§ WORK ORDER: Your answer should be every line from the records that contains "column".
--- DATASET EXTRACT Enclosed Below ---
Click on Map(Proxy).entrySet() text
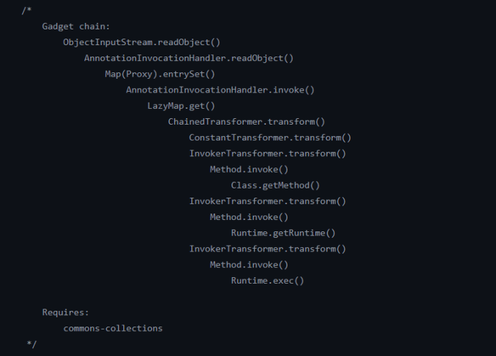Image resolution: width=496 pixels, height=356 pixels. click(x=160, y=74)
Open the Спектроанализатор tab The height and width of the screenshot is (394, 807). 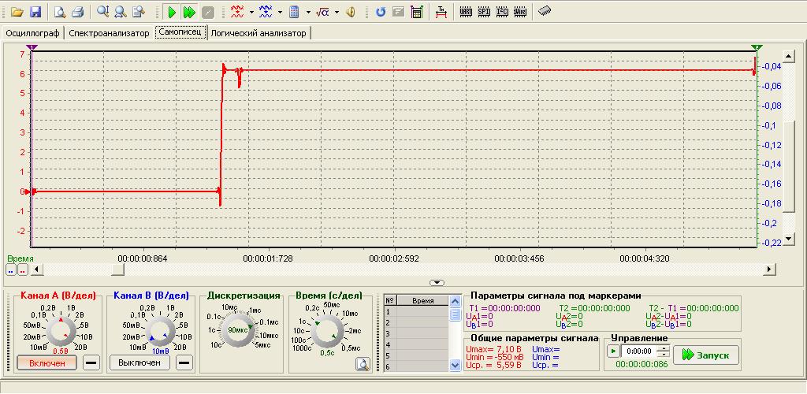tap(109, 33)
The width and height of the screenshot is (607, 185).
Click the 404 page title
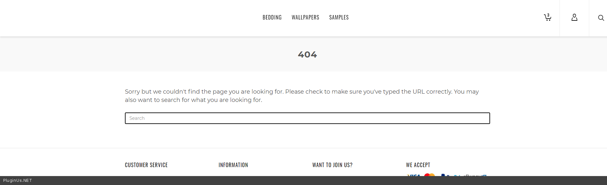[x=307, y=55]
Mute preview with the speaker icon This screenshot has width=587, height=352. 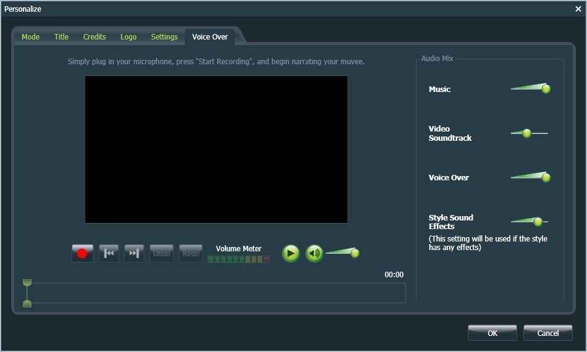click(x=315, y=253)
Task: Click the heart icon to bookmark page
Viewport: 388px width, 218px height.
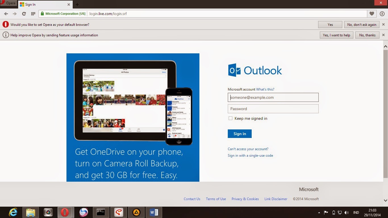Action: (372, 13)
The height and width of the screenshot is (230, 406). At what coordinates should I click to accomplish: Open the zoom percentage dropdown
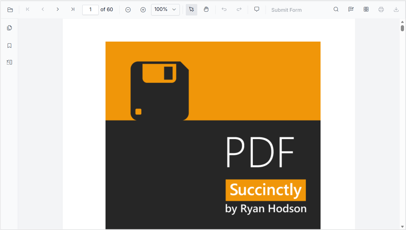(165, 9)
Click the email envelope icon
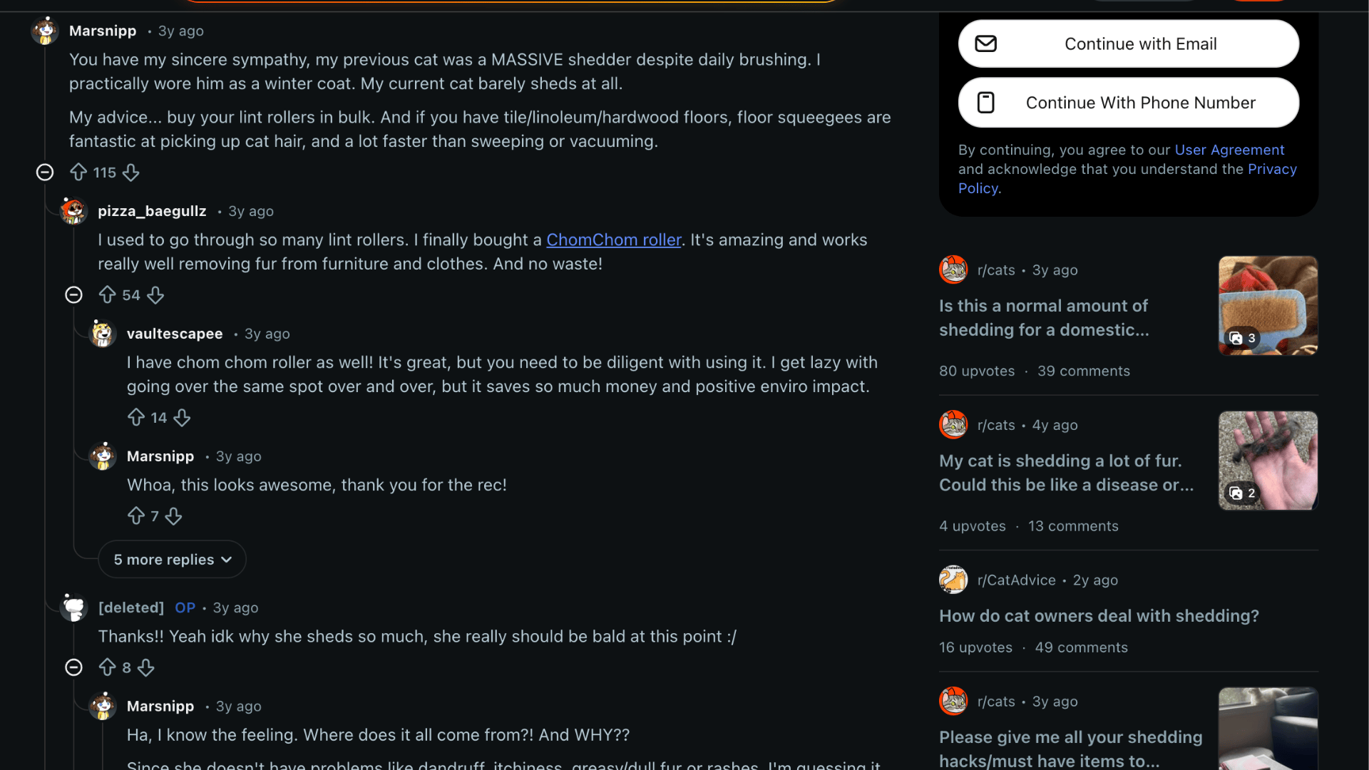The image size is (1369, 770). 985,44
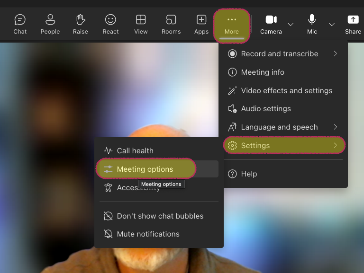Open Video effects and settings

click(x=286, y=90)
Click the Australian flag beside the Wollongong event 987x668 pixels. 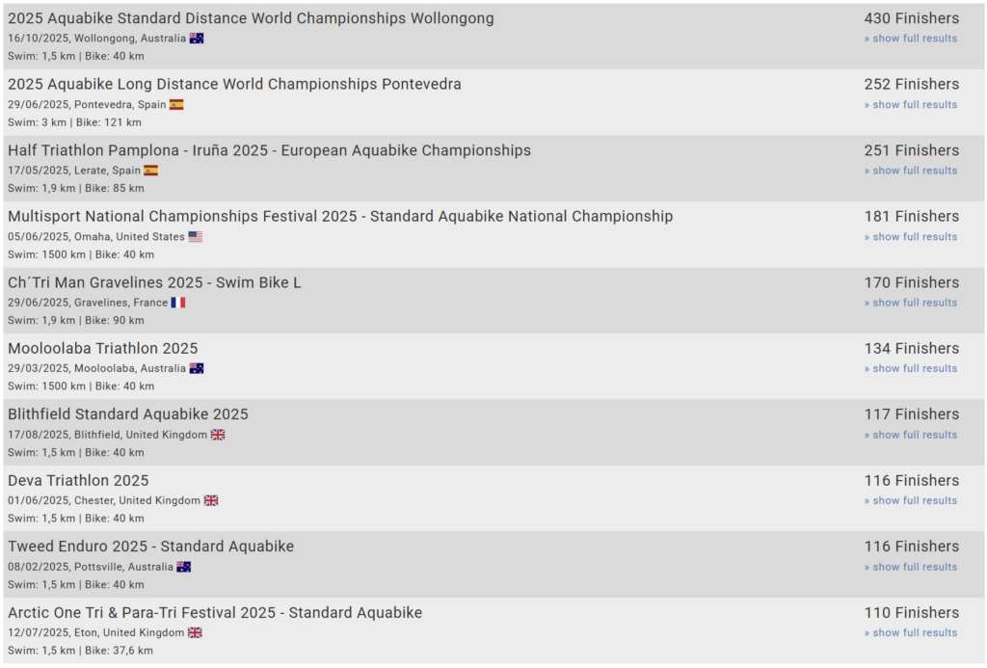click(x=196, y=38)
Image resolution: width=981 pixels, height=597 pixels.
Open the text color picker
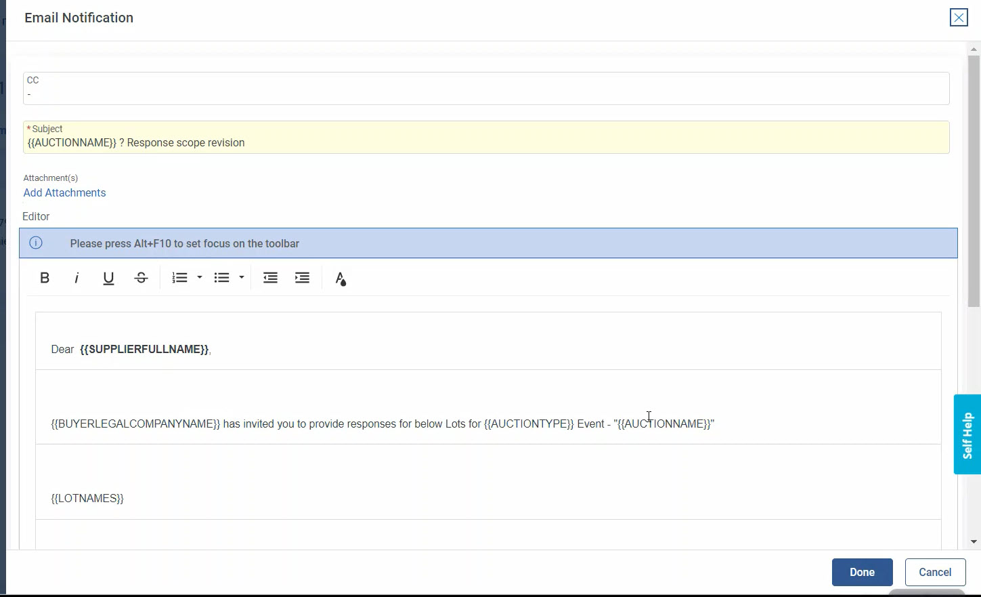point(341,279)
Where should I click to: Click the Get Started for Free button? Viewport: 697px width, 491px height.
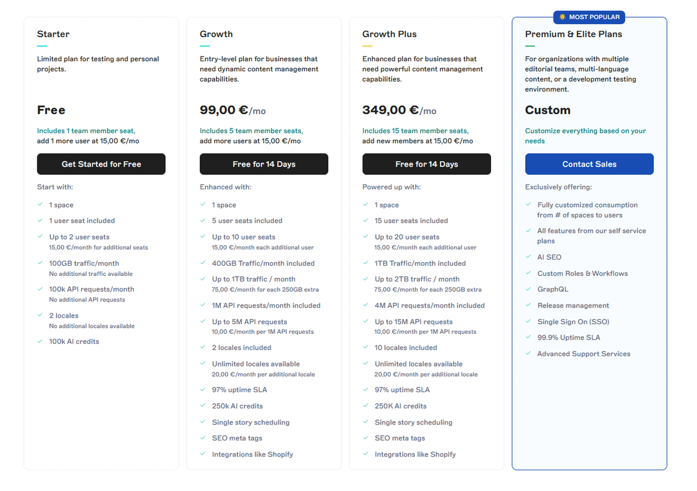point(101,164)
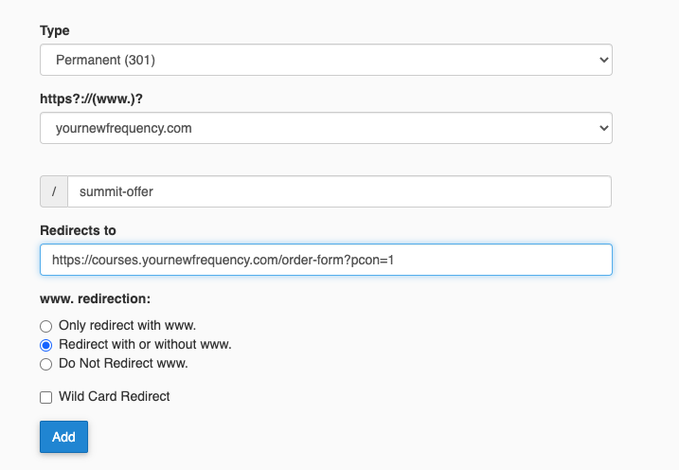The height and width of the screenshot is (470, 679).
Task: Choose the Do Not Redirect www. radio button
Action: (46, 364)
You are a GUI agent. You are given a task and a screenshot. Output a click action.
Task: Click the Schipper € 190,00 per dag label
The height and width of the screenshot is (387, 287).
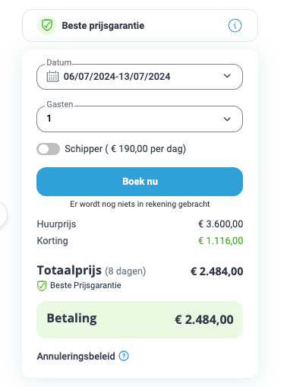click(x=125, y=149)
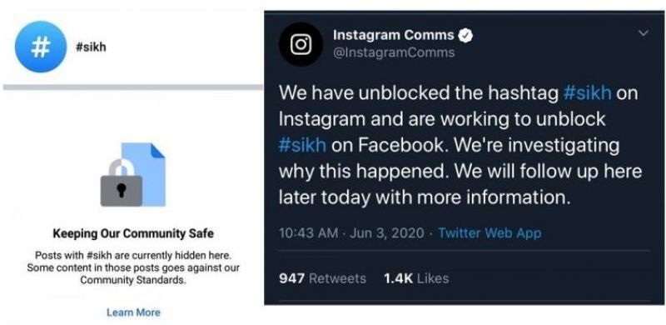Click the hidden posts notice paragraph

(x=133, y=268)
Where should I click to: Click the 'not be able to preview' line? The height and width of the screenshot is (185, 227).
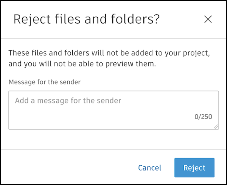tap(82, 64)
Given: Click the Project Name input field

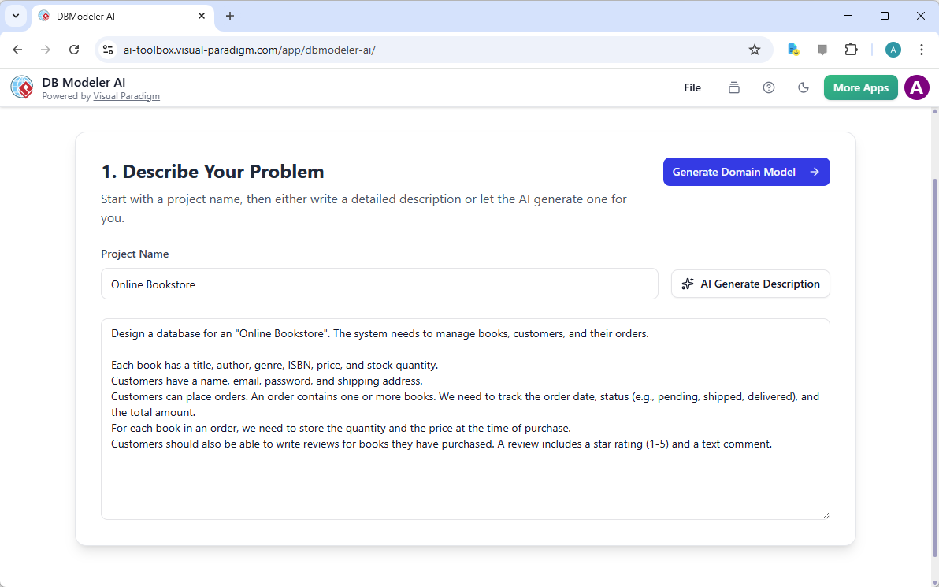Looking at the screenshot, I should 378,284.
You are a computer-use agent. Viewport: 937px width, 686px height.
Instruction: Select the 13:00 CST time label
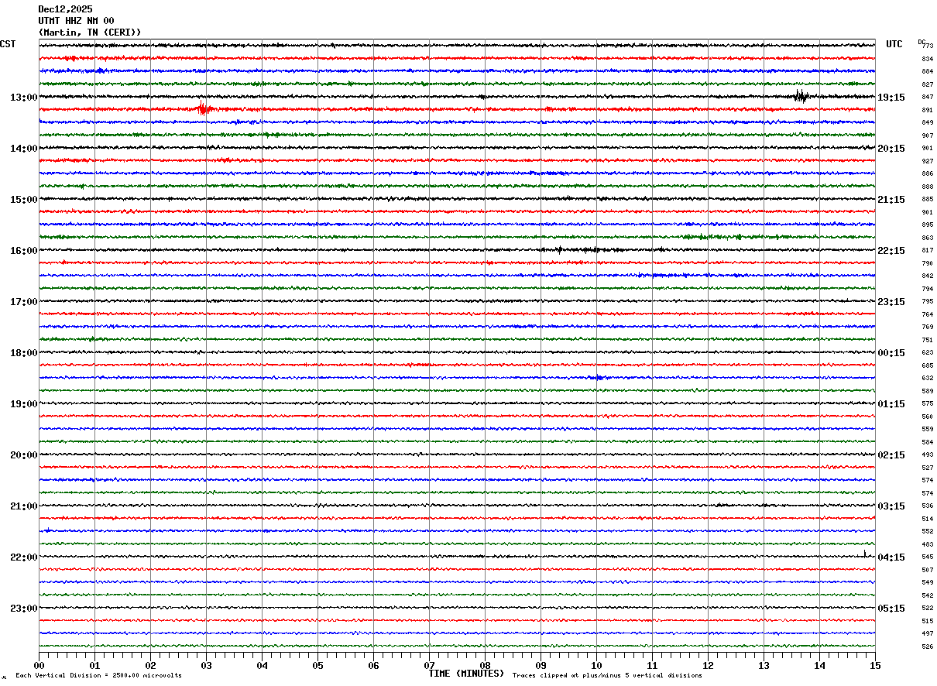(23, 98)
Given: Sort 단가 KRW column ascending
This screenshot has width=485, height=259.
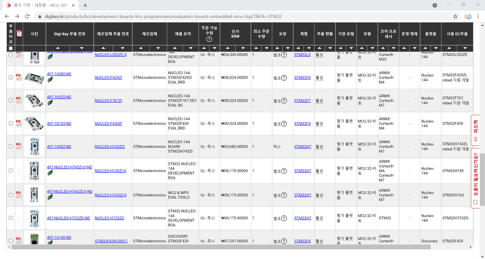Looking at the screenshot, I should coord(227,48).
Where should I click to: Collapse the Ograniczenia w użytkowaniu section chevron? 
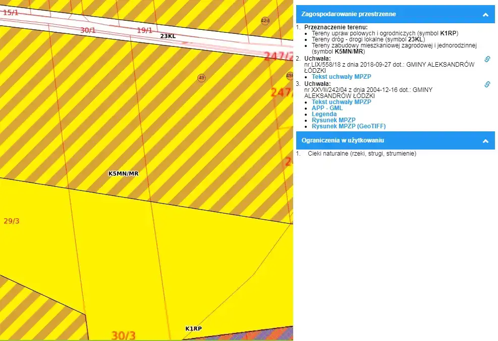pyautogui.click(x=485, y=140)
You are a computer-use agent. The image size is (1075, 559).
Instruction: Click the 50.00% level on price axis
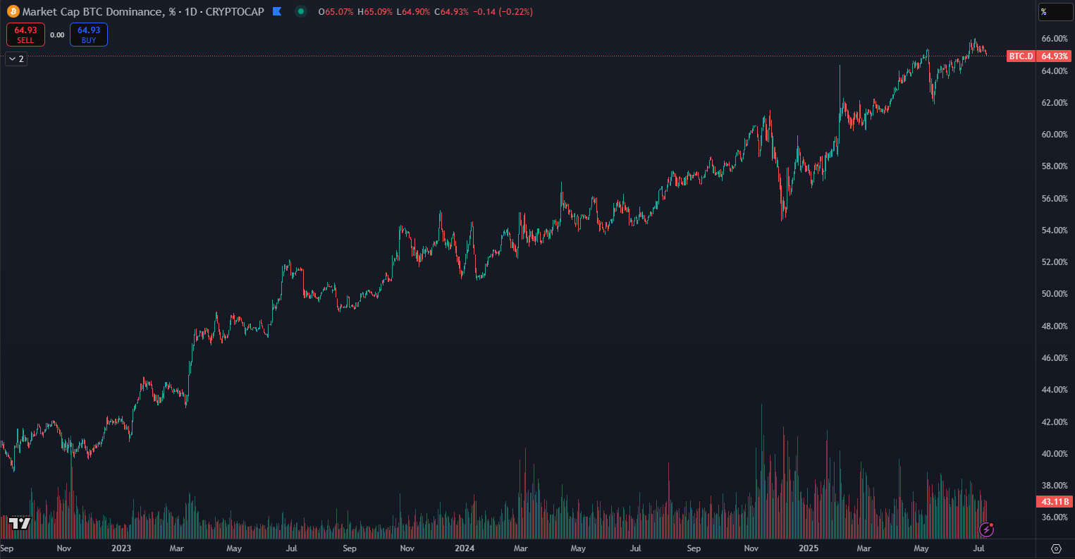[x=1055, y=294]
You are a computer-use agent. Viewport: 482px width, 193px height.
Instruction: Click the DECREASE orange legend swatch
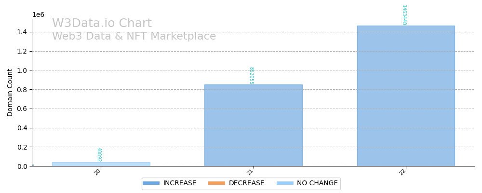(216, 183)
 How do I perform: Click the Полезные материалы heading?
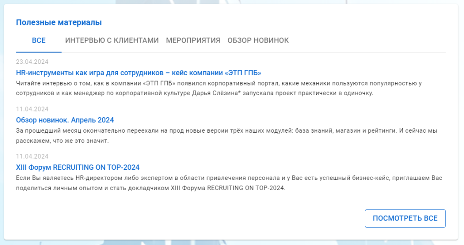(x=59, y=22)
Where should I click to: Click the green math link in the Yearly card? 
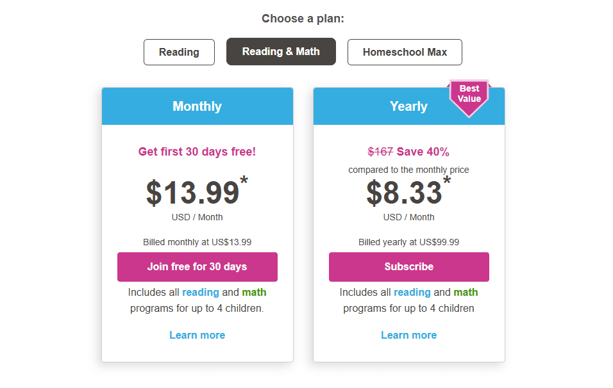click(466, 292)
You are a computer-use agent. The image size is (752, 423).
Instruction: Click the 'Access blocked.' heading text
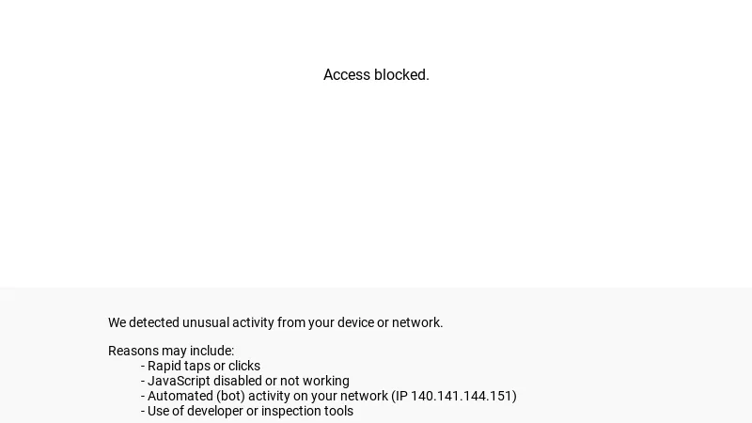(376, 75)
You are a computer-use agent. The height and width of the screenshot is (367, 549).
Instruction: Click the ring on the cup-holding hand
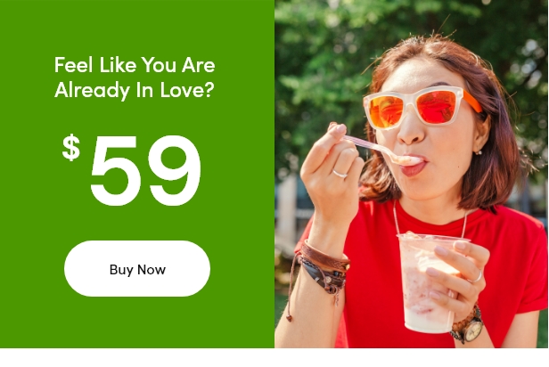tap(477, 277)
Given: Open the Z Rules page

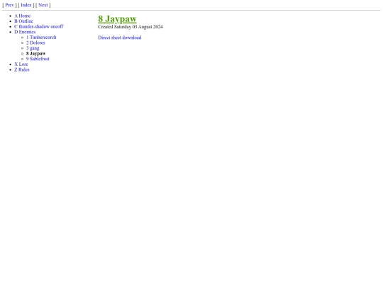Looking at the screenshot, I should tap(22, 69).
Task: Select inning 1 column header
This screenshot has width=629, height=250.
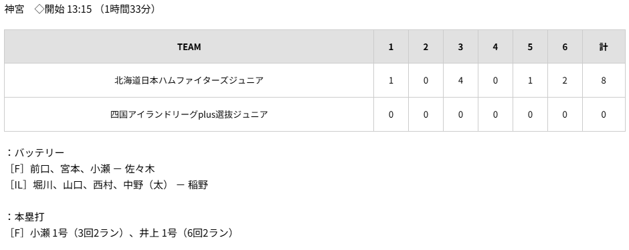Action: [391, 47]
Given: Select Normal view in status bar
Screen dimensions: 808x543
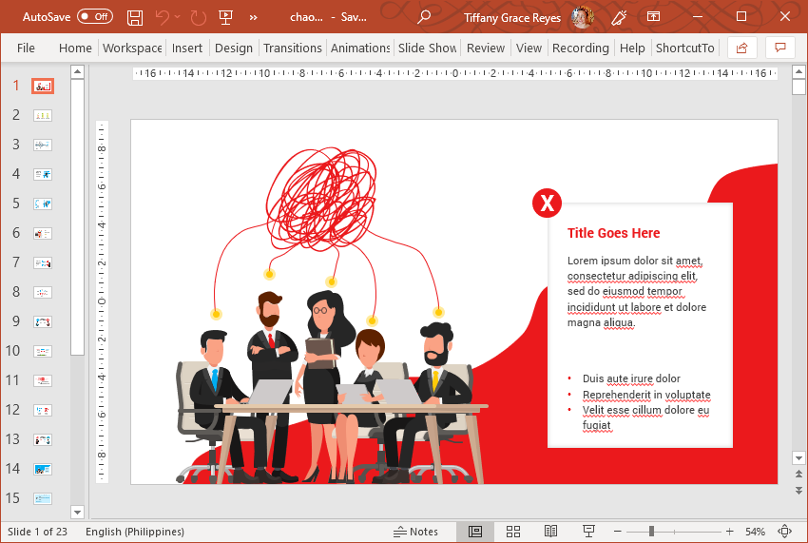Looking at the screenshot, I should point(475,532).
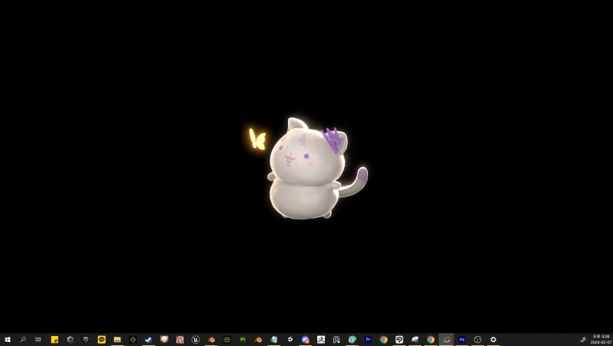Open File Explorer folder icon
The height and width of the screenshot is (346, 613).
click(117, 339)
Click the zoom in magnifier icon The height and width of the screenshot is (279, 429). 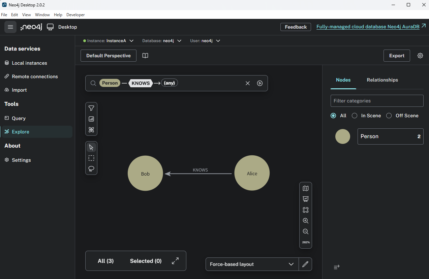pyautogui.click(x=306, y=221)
--- End of Enclosed DATASET EXTRACT ---
§ RESPONSE AREA:
Given: Sort 단가 KRW column ascending
Task: Select inning 1 column header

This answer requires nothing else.